Hizbullah, which captured two Israeli soldiers in a raid that prompted Israel’s invasion, welcomed the report’s findings.
“Israel failed completely in achieving its goals and the Israeli Army suffered a military defeat at the hands of Hizbullah,” spokesman Hussein Rahal told AFP on Wednesday.
Hizbullah supporters in the South staged parades Wednesday to celebrate the report’s findings. Chanting slogans against Israel, demonstrators waved Hizbullah flags and held up pictures of Hizbullah leader Sayyed Hassan Nasrallah.
The Winograd Commission issued a report Wednesday that criticized the conduct of the Israeli military and government during the war, but which excused key decisions at the time by Israeli Premier Ehud Olmert.
The Winograd Commission, appointed by the Israeli government to probe the 34-day war, said that the war was a missed opportunity and a grave failure for the Jewish state.
“But Olmert had acted in what he sincerely believed to have been the country’s best interest,” it added.

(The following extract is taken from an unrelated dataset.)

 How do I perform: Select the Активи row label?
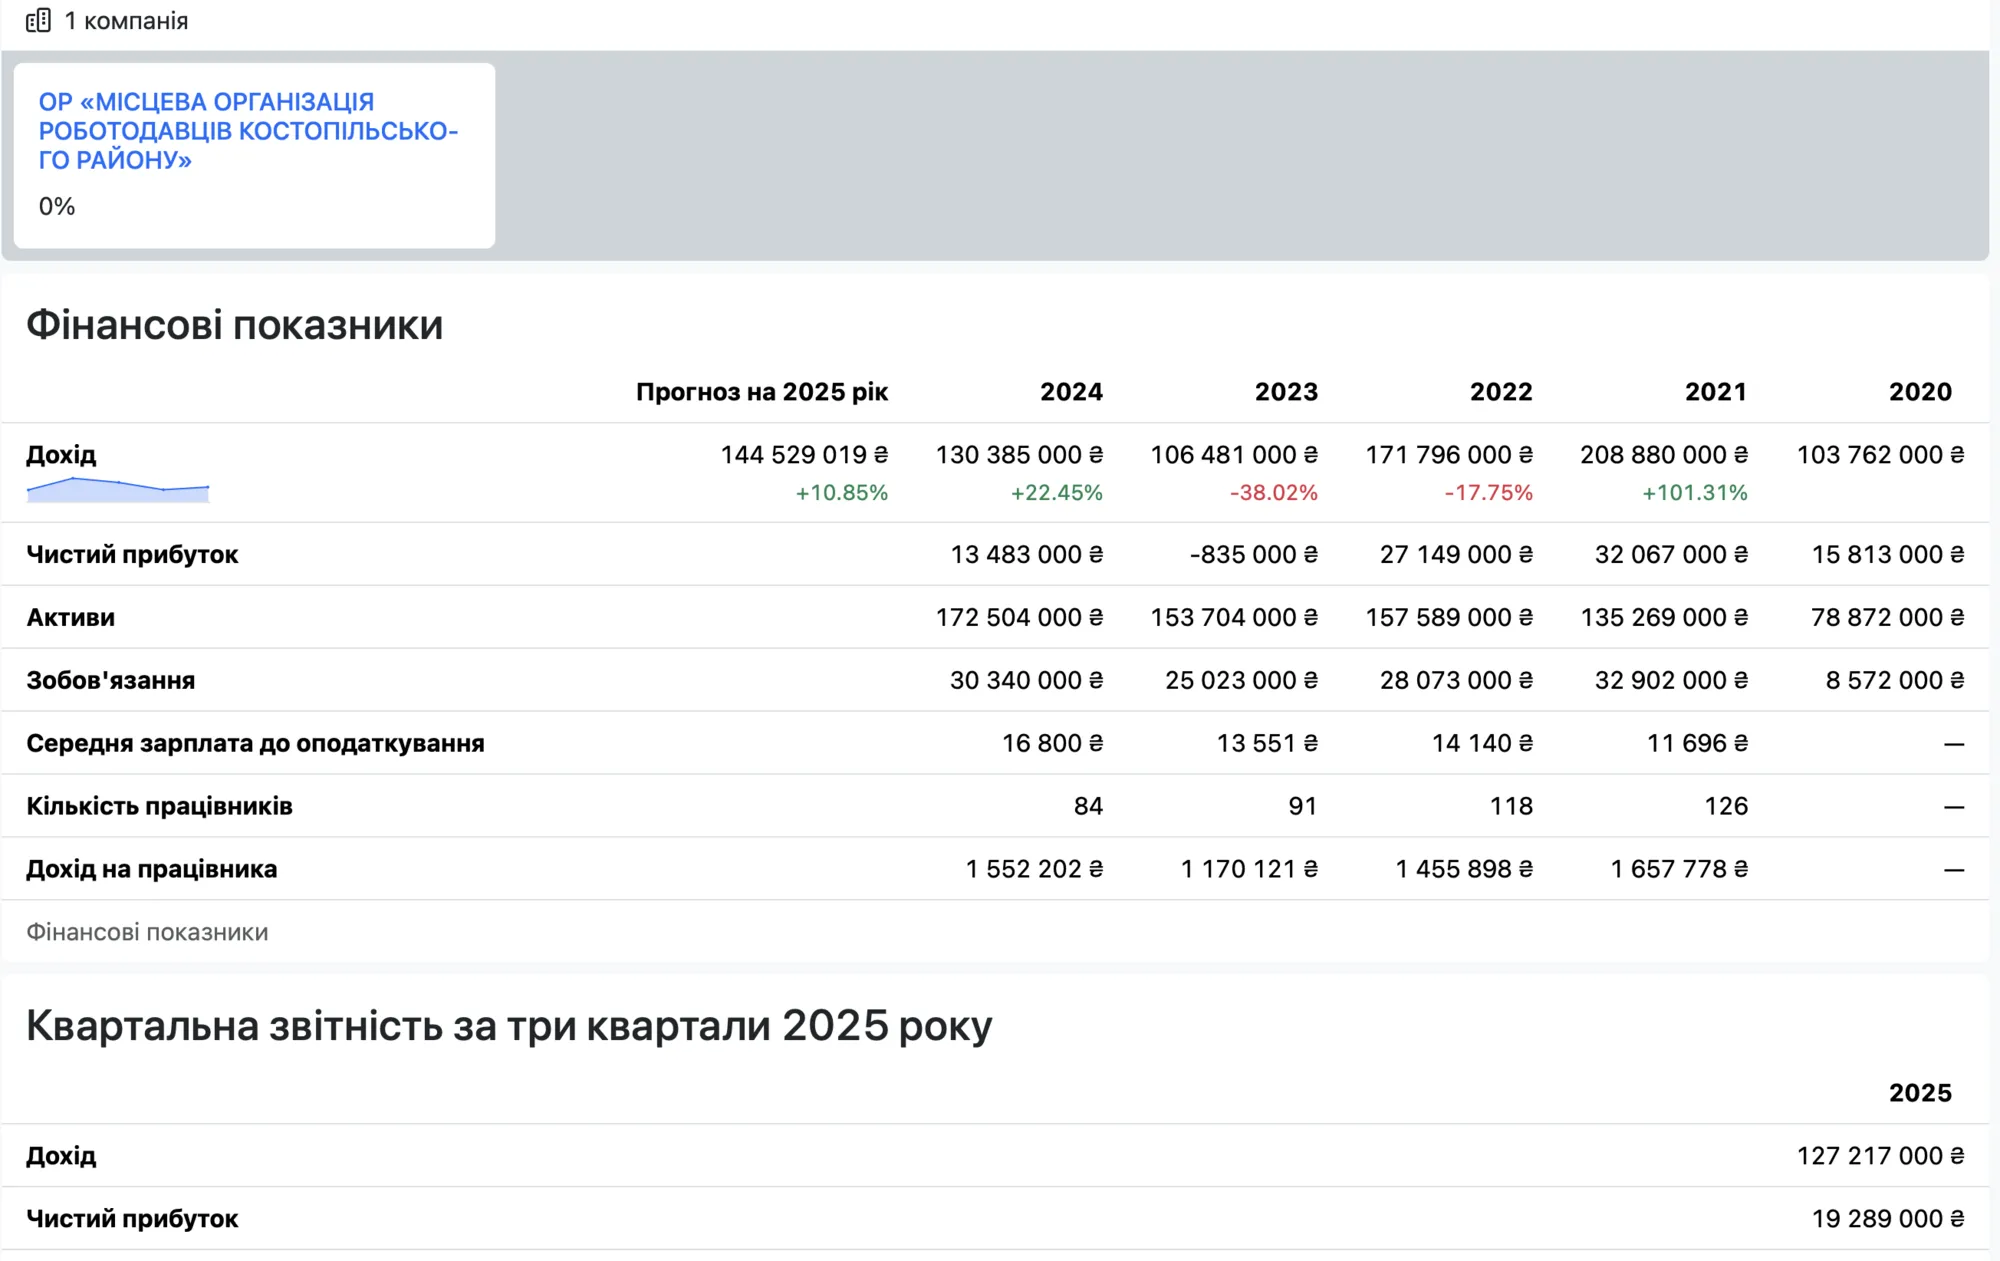[x=70, y=618]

In other reactions Thursday, Lebanese Premier Fouad Siniora said the Israeli report on the summer war of 2006 set the stage for a possible future conflict and failed to address “Israel’s crimes against Lebanon.”
“The report calls for preparation for the next war, which shows that Israel has not learned the appropriate lesson from its defeat,” a statement from Siniora’s media office said.
“The enemy’s aims toward Lebanon have stayed the same – that is attacking Lebanon in the future,” it added.
Retired Israeli Supreme Court Justice Eliahu Winograd said in a speech presenting his report that Israel must seek peace with its neighbors.
“At the same time, seeking peace or managing the conflict must come from a position of social, political and military strength, and through the ability and willingness to fight for the state, its values and the security of its population even in the absence of peace.”
About 1,200 Lebanese, mostly civilians, and 159 Israelis, mostly soldiers, were killed in the war, which Israel launched after Hizbullah fighters captured two Israeli soldiers and killed three in a cross-border raid.
Siniora also said the report did not mention the war’s cost on Lebanon. Israel pounded the Hizbullah bastions of southern Beirut and South Lebanon with aircraft, warships and artillery. It also hit other parts of the country.
Hizbullah fired about 4,000 rockets into northern Israel.
“The report does not contain any mention of the crimes Israel committed against Lebanon … or of the massacres against civilians … the report also doesn’t mention huge destruction to infrastructure, most of which was hospitals, schools, places of worship, bridges and residential buildings,” Siniora added.
In his latest speech on the occasion of Ashura early in January, Nasrallah said he doubted Israel had the political and military leadership and qualified army to launch a new war on Lebanon.